PASSAGE PROVIDED
================
The Transmission Control Protocol (TCP) is a reliable end to end protocol that uses IP to transmit
and receive its own packets.
Just as IP packets have their own header, TCP has its own header.
TCP is a connection based protocol where two networking applications are connected by a single,
virtual connection even though there may be many subnetworks, gateways and routers between
them.
TCP reliably transmits and receives data between the two applications and guarantees that there will
be no lost or duplicated data.
When TCP transmits its packet using IP, the data contained within the IP packet is the TCP packet itself.
The IP layer on each communicating host is responsible for transmitting and receiving IP packets.
User Datagram Protocol (UDP) also uses the IP layer to transport its packets, unlike TCP, UDP is not
a reliable protocol but offers a datagram service.
This use of IP by other protocols means that when IP packets are received the receiving IP layer must
know which upper protocol layer to give the data contained in this IP packet to.
To facilitate this every IP packet header has a byte containing a protocol identifier.
When TCP asks the IP layer to transmit an IP packet , that IP packet's header states that it contains
a TCP packet.
The receiving IP layer uses that protocol identifier to decide which layer to pass the received data
up to, in this case the TCP layer.
When applications communicate via TCP/IP they must specify not only the target's IP address but also the
port address of the application.
A port address uniquely identifies an application and standard network applications use standard port
addresses; for example, web servers use port 80.
These registered port addresses can be seen in /etc/services
.
This layering of protocols does not stop with TCP, UDP and IP.
The IP protocol layer itself uses many different physical media to transport IP packets to other
IP hosts.
These media may themselves add their own protocol headers.
One such example is the ethernet layer, but PPP and SLIP are others.
================
SUPPLIED INFORMATION
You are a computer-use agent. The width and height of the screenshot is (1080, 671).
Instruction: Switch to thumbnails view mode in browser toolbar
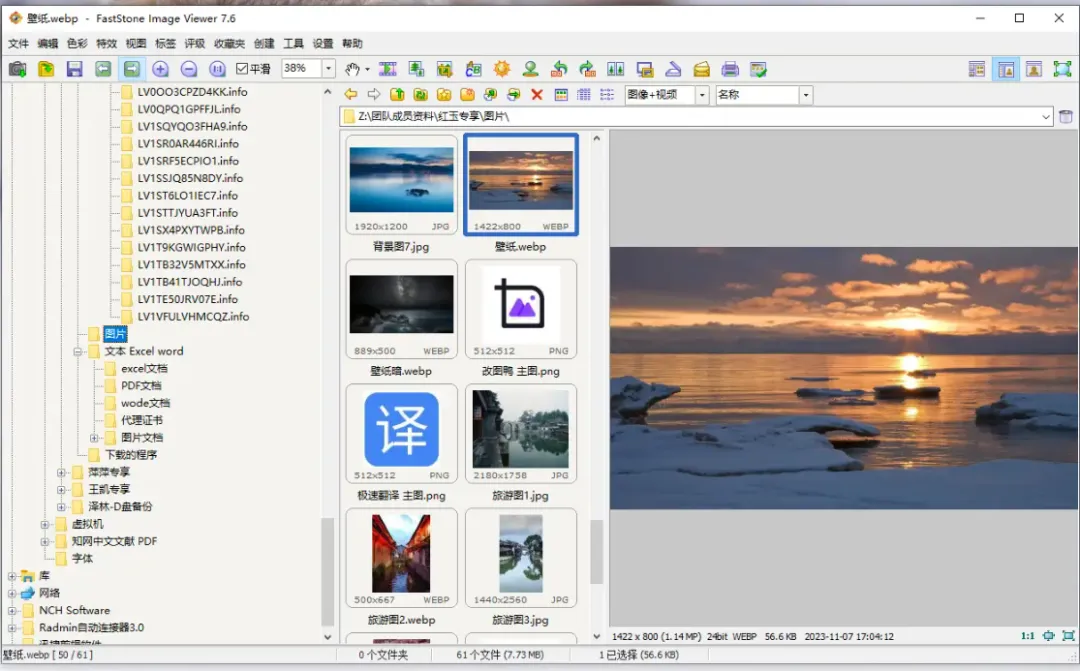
================
PROBLEM
Set down the entire passage on TCP and IP layering word for word. The lines above were taken from a separate source.

CORRECT RESPONSE
The Transmission Control Protocol (TCP) is a reliable end to end protocol that uses IP to transmit
and receive its own packets.
Just as IP packets have their own header, TCP has its own header.
TCP is a connection based protocol where two networking applications are connected by a single,
virtual connection even though there may be many subnetworks, gateways and routers between
them.
TCP reliably transmits and receives data between the two applications and guarantees that there will
be no lost or duplicated data.
When TCP transmits its packet using IP, the data contained within the IP packet is the TCP packet itself.
The IP layer on each communicating host is responsible for transmitting and receiving IP packets.
User Datagram Protocol (UDP) also uses the IP layer to transport its packets, unlike TCP, UDP is not
a reliable protocol but offers a datagram service.
This use of IP by other protocols means that when IP packets are received the receiving IP layer must
know which upper protocol layer to give the data contained in this IP packet to.
To facilitate this every IP packet header has a byte containing a protocol identifier.
When TCP asks the IP layer to transmit an IP packet , that IP packet's header states that it contains
a TCP packet.
The receiving IP layer uses that protocol identifier to decide which layer to pass the received data
up to, in this case the TCP layer.
When applications communicate via TCP/IP they must specify not only the target's IP address but also the
port address of the application.
A port address uniquely identifies an application and standard network applications use standard port
addresses; for example, web servers use port 80.
These registered port addresses can be seen in /etc/services
.
This layering of protocols does not stop with TCP, UDP and IP.
The IP protocol layer itself uses many different physical media to transport IP packets to other
IP hosts.
These media may themselves add their own protocol headers.
One such example is the ethernet layer, but PPP and SLIP are others.